• _AIM_
Rewrite the lines of the listing below as a numbered list, starting at the line that contains "1024x640 pixels. How" and ending at the line that contains "Looking at the screenshot, I should 356,415.". Leave out any blank lines.

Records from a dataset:

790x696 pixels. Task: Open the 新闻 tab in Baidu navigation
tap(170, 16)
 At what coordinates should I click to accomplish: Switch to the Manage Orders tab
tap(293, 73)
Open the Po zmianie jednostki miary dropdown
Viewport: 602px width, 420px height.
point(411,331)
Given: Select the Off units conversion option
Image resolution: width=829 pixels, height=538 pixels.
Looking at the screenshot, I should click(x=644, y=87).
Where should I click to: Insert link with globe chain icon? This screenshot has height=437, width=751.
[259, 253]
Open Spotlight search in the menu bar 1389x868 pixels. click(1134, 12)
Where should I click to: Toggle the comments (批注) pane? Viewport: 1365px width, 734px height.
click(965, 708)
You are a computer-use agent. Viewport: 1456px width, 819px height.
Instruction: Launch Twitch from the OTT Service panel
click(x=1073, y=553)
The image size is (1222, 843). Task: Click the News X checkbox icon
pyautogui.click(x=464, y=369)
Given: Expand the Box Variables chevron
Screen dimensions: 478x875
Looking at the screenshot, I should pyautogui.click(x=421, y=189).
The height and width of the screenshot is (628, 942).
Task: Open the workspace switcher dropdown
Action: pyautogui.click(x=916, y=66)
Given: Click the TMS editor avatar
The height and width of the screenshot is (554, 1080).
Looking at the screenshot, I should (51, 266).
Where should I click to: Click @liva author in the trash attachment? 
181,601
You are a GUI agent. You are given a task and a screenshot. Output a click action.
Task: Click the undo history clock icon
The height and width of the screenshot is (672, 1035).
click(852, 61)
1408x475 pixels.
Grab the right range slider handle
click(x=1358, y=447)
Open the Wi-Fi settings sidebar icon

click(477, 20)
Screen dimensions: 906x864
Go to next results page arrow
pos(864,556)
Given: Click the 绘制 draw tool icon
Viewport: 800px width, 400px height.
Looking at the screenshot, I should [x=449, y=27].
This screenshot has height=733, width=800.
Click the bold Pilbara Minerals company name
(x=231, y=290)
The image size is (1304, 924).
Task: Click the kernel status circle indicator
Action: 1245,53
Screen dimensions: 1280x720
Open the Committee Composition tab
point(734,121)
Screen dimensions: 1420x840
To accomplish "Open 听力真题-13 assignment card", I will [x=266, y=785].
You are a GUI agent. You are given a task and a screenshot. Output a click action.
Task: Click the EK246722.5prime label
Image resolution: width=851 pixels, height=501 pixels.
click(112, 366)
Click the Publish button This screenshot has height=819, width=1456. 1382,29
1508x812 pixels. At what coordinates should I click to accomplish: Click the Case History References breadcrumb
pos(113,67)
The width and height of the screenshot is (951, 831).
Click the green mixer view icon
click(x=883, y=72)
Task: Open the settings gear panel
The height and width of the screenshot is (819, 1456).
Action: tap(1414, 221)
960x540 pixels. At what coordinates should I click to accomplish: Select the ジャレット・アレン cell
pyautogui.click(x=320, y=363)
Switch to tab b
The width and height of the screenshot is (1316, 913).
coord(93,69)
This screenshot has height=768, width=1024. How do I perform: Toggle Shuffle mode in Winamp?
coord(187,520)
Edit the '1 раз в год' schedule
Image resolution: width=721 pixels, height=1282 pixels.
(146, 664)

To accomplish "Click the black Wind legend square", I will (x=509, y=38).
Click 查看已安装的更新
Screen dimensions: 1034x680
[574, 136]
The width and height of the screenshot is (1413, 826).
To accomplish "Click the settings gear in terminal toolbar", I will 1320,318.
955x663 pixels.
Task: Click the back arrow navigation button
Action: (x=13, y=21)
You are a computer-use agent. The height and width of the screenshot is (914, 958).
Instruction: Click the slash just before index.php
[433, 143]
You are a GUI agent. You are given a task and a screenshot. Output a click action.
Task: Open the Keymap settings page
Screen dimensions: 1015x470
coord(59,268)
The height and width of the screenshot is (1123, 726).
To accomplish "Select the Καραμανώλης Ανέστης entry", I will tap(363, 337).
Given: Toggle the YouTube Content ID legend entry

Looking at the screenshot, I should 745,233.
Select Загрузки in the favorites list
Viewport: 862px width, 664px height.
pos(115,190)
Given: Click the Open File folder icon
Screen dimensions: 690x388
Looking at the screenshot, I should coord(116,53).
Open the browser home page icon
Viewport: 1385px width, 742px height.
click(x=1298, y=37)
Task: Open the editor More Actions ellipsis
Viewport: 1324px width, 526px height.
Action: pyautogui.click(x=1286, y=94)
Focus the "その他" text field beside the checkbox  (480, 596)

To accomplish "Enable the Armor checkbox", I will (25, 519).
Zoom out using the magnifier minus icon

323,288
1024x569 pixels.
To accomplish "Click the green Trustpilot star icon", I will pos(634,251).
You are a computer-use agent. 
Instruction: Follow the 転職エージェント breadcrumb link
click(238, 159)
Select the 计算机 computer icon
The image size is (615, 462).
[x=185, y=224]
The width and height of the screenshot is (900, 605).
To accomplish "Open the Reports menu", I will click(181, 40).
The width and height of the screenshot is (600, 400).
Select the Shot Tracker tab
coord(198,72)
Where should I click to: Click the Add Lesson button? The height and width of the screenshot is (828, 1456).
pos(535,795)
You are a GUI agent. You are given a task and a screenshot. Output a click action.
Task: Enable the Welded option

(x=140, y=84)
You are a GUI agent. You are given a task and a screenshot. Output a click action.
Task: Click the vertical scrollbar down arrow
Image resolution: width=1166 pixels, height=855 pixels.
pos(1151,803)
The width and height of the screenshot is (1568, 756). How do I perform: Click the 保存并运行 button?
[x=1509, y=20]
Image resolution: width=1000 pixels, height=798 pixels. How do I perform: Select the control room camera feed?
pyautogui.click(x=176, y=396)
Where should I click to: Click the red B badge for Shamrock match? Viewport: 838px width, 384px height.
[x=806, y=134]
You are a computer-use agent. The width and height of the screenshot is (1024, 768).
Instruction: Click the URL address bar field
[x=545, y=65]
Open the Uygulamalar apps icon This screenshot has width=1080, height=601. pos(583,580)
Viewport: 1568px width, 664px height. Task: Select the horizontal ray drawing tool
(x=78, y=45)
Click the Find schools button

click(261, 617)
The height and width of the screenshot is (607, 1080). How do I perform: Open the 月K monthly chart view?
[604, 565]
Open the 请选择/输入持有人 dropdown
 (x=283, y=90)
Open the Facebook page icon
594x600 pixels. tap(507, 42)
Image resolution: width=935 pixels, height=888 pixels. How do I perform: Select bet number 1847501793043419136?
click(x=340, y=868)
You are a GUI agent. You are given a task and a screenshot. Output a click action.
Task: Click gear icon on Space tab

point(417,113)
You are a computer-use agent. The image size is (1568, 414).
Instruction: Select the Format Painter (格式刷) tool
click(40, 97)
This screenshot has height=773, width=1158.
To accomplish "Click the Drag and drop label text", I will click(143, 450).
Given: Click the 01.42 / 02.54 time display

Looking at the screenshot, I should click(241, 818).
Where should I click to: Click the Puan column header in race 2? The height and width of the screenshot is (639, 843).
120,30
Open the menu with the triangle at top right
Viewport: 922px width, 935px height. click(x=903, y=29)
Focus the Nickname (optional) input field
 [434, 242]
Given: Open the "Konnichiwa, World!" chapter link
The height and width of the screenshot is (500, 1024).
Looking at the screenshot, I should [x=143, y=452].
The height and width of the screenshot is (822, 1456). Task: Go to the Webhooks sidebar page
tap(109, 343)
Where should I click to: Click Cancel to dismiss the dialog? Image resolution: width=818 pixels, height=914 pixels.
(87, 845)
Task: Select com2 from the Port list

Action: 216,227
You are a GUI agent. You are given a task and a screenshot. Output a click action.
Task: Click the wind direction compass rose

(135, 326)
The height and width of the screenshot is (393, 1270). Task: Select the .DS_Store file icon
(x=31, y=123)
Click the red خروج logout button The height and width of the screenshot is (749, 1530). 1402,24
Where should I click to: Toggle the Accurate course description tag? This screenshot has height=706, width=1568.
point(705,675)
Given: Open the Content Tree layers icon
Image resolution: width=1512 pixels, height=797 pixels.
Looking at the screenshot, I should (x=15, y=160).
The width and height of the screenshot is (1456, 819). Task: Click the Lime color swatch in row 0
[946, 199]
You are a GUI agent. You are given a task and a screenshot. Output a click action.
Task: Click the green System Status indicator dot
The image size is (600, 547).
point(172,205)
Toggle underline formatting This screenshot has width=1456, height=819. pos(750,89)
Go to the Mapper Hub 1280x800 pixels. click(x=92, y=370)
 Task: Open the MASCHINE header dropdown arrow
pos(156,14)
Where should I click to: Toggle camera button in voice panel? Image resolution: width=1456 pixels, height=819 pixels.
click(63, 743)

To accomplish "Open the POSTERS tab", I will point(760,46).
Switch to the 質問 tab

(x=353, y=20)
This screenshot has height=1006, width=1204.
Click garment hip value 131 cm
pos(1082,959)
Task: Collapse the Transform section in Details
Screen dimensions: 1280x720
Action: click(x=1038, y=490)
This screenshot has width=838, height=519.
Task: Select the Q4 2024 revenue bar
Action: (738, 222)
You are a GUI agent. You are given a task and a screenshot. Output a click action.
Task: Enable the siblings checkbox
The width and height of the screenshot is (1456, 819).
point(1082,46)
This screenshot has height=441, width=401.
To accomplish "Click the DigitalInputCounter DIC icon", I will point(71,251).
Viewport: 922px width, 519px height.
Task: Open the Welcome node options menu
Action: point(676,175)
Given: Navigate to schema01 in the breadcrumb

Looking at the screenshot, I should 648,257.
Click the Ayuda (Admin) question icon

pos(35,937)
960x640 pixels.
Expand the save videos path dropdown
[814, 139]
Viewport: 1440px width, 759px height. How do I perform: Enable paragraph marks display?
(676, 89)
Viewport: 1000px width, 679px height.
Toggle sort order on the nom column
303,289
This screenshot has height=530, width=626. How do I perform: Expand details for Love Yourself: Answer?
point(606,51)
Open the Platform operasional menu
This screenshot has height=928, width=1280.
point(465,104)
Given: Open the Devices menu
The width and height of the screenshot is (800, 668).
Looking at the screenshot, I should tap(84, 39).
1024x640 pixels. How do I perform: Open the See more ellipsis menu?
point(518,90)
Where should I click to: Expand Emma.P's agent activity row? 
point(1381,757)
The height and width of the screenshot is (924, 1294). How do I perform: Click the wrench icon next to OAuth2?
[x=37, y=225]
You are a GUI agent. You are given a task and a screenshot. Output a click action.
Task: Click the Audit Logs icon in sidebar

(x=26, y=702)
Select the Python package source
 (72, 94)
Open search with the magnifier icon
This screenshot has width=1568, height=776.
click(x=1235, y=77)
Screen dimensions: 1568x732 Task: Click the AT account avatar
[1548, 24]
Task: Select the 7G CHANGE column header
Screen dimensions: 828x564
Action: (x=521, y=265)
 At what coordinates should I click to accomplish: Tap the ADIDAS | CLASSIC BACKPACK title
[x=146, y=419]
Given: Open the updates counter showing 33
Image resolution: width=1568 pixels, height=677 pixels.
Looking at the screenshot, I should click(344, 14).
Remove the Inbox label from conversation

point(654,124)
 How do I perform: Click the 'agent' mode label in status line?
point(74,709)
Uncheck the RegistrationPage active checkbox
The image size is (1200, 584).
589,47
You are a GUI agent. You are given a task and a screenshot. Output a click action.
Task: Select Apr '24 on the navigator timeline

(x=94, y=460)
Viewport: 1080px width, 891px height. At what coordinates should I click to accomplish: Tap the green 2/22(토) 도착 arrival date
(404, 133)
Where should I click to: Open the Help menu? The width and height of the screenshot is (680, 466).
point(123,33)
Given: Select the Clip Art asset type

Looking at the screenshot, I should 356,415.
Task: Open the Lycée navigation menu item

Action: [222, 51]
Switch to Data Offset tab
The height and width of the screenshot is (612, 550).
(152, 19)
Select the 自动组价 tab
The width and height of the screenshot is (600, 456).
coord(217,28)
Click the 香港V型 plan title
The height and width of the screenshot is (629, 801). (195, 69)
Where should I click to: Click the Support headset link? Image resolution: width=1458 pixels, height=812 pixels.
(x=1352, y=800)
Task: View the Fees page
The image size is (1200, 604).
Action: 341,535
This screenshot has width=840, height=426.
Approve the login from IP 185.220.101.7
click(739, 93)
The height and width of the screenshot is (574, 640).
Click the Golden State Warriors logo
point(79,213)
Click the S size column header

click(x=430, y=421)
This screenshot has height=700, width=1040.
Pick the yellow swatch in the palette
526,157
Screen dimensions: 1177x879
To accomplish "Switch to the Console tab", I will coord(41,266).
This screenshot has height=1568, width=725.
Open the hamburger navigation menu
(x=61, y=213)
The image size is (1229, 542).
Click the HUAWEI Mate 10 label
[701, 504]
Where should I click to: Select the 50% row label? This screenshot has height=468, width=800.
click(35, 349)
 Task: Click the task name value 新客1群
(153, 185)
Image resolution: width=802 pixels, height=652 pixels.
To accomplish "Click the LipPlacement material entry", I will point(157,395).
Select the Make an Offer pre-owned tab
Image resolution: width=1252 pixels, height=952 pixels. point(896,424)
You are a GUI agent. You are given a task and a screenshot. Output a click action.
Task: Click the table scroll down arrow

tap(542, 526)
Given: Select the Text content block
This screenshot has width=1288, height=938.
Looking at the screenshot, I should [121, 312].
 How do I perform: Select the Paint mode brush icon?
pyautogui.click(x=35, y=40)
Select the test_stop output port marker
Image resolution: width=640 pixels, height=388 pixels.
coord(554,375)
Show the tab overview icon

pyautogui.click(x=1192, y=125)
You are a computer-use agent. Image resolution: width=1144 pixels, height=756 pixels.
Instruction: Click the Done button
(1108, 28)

• _SOLUTION TO THIS EXERCISE_
1. 1024x640 pixels. How do I perform: Open the See more ellipsis menu?
2. point(518,90)
3. Where should I click to: Expand Emma.P's agent activity row? 
4. point(1381,757)
5. The height and width of the screenshot is (924, 1294). How do I perform: Click the wrench icon next to OAuth2?
6. [x=37, y=225]
7. You are a GUI agent. You are given a task and a screenshot. Output a click action.
8. Task: Click the Audit Logs icon in sidebar
9. (x=26, y=702)
10. Select the Python package source
11.  (72, 94)
12. Open search with the magnifier icon
13. This screenshot has width=1568, height=776.
14. click(x=1235, y=77)
15. Screen dimensions: 1568x732 Task: Click the AT account avatar
16. [1548, 24]
17. Task: Select the 7G CHANGE column header
18. Screen dimensions: 828x564
19. Action: (x=521, y=265)
20.  At what coordinates should I click to accomplish: Tap the ADIDAS | CLASSIC BACKPACK title
21. [x=146, y=419]
22. Given: Open the updates counter showing 33
23. Image resolution: width=1568 pixels, height=677 pixels.
24. Looking at the screenshot, I should click(344, 14).
25. Remove the Inbox label from conversation
26. point(654,124)
27.  How do I perform: Click the 'agent' mode label in status line?
28. point(74,709)
29. Uncheck the RegistrationPage active checkbox
30. The image size is (1200, 584).
31. 589,47
32. You are a GUI agent. You are given a task and a screenshot. Output a click action.
33. Task: Select Apr '24 on the navigator timeline
34. (x=94, y=460)
35. Viewport: 1080px width, 891px height. At what coordinates should I click to accomplish: Tap the green 2/22(토) 도착 arrival date
36. (404, 133)
37. Where should I click to: Open the Help menu? The width and height of the screenshot is (680, 466).
38. point(123,33)
39. Given: Select the Clip Art asset type
40. Looking at the screenshot, I should 356,415.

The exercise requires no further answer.